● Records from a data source
%%

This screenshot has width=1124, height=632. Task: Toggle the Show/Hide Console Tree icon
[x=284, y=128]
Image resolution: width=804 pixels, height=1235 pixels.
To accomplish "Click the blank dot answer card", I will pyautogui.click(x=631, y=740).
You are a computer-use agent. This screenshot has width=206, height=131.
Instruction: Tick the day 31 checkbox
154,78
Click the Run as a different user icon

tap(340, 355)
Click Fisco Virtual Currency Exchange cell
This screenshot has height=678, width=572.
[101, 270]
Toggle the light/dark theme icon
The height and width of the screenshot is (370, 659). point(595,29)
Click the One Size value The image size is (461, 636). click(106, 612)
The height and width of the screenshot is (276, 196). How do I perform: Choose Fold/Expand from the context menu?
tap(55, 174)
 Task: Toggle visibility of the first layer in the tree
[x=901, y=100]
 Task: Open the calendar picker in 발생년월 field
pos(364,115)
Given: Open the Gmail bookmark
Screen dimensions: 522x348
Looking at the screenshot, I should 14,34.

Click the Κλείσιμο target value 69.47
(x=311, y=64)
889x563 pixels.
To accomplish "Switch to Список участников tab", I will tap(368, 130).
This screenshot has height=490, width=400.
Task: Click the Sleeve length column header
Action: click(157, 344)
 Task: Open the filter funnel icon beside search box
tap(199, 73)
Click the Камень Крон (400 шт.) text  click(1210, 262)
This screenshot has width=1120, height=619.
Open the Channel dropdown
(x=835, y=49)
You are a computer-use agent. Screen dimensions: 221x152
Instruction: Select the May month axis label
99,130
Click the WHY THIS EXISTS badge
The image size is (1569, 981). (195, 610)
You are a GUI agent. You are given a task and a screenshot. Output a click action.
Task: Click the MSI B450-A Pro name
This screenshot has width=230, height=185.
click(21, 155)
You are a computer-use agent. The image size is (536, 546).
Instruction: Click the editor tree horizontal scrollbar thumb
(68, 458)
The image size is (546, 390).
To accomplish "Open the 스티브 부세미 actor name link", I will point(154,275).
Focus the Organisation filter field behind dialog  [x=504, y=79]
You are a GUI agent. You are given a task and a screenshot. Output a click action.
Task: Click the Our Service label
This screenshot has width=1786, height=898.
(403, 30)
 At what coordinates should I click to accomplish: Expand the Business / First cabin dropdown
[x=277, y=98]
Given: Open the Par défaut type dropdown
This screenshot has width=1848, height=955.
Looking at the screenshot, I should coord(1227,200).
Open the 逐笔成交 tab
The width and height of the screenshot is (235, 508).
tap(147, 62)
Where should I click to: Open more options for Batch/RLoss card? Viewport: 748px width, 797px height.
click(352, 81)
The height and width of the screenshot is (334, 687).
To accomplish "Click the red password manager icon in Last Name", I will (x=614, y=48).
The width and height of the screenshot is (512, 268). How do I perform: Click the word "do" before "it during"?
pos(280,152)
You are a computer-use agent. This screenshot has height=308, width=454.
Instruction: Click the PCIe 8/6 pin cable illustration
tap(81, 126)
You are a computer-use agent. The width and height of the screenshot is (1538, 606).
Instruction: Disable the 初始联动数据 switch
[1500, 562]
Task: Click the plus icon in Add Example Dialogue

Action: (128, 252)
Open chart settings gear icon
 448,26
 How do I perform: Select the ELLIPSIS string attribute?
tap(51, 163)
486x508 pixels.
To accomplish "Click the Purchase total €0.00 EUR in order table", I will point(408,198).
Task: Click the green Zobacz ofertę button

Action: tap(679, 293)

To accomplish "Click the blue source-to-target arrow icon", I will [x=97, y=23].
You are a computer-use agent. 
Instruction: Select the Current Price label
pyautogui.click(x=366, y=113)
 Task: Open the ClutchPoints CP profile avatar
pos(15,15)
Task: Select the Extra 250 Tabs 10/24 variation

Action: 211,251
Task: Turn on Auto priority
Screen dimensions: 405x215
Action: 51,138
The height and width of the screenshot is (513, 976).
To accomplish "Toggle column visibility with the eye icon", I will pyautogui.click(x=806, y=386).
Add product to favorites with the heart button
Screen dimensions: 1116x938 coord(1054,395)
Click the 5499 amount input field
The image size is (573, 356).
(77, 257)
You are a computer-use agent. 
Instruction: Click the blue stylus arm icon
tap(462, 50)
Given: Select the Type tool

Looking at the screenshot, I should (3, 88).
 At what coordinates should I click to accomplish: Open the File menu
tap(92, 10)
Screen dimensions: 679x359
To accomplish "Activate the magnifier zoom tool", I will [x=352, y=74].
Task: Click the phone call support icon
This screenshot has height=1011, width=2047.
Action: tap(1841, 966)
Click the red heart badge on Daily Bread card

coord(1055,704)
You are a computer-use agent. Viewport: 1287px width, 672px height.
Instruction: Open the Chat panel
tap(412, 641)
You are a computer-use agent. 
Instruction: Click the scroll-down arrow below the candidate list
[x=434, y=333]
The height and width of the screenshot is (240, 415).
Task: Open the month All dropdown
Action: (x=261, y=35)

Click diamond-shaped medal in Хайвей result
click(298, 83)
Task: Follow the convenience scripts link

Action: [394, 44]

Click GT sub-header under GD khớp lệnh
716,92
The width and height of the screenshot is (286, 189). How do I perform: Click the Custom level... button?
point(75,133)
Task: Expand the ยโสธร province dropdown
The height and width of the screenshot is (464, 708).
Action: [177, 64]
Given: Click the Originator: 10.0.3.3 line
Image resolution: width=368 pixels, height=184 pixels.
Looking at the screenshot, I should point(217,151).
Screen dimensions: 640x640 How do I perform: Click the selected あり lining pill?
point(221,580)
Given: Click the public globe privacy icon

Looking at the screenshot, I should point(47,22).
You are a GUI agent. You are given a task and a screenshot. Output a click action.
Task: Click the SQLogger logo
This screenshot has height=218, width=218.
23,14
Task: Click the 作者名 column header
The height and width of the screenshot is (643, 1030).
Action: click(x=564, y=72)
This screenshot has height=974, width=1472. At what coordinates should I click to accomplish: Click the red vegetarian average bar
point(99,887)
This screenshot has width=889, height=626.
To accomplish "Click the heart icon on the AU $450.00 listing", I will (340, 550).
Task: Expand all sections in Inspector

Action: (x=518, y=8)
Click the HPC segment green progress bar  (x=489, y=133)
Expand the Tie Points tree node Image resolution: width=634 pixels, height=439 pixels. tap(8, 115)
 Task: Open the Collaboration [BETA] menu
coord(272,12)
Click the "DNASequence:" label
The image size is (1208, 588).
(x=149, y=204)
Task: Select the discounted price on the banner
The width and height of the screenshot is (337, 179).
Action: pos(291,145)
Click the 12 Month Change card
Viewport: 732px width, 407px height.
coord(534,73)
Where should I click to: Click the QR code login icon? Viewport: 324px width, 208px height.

%%

● ASSIGNMENT
In the entries above, find the line holding "The width and height of the screenshot is (286, 189)." and the line holding "Click the 12 Month Change card", then retype exactly those two lines and every line between them, and nothing else.

● THE ANSWER
The width and height of the screenshot is (286, 189). How do I perform: Click the Custom level... button?
point(75,133)
Task: Expand the ยโสธร province dropdown
The height and width of the screenshot is (464, 708).
Action: [177, 64]
Given: Click the Originator: 10.0.3.3 line
Image resolution: width=368 pixels, height=184 pixels.
Looking at the screenshot, I should point(217,151).
Screen dimensions: 640x640 How do I perform: Click the selected あり lining pill?
point(221,580)
Given: Click the public globe privacy icon

Looking at the screenshot, I should point(47,22).
You are a GUI agent. You are given a task and a screenshot. Output a click action.
Task: Click the SQLogger logo
This screenshot has height=218, width=218.
23,14
Task: Click the 作者名 column header
The height and width of the screenshot is (643, 1030).
Action: click(x=564, y=72)
This screenshot has height=974, width=1472. At what coordinates should I click to accomplish: Click the red vegetarian average bar
point(99,887)
This screenshot has width=889, height=626.
To accomplish "Click the heart icon on the AU $450.00 listing", I will (340, 550).
Task: Expand all sections in Inspector

Action: (x=518, y=8)
Click the HPC segment green progress bar  (x=489, y=133)
Expand the Tie Points tree node Image resolution: width=634 pixels, height=439 pixels. tap(8, 115)
 Task: Open the Collaboration [BETA] menu
coord(272,12)
Click the "DNASequence:" label
The image size is (1208, 588).
(x=149, y=204)
Task: Select the discounted price on the banner
The width and height of the screenshot is (337, 179).
Action: pos(291,145)
Click the 12 Month Change card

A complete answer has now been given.